Ghandhara Nissan Limited () is a Pakistani automobile manufacturer based in Karachi, Pakistan established in 1981. Ghandhara Nissan is the authorized assembler and manufacturer of Nissan, Dongfeng, JAC and Renault Trucks vehicles in Pakistan.

History
Ghandara Nissan was incorporated in 1981 for the distribution of completely built-up (CBU) Nissan vehicles in Pakistan. In 1992, it became a publicly listed company on the Karachi Stock Exchange. Ghandhara Nissan has a technical assistance agreement with Nissan Motors and a joint venture agreement with Nissan Diesel for the progressive assembly of passenger vehicles, light commercial vehicles and heavy duty vehicles. Ghandhara Nissan's manufacturing and assembly plant which has a capacity of 6,000 cars per year, is located at Port Qasim, Karachi.
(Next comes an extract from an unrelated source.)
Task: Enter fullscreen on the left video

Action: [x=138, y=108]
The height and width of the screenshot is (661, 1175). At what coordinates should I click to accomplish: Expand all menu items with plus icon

Ghandhara Nissan forms one of several companies of Bibojee Services. In 2016, Renault announced to start assembling cars in Pakistan by 2018 in collaboration with Ghandhara Nissan. but suspended further talks with Ghandhara Nissan and collaborated with new partner Al-Futtaim Group of United Arab Emirates (UAE).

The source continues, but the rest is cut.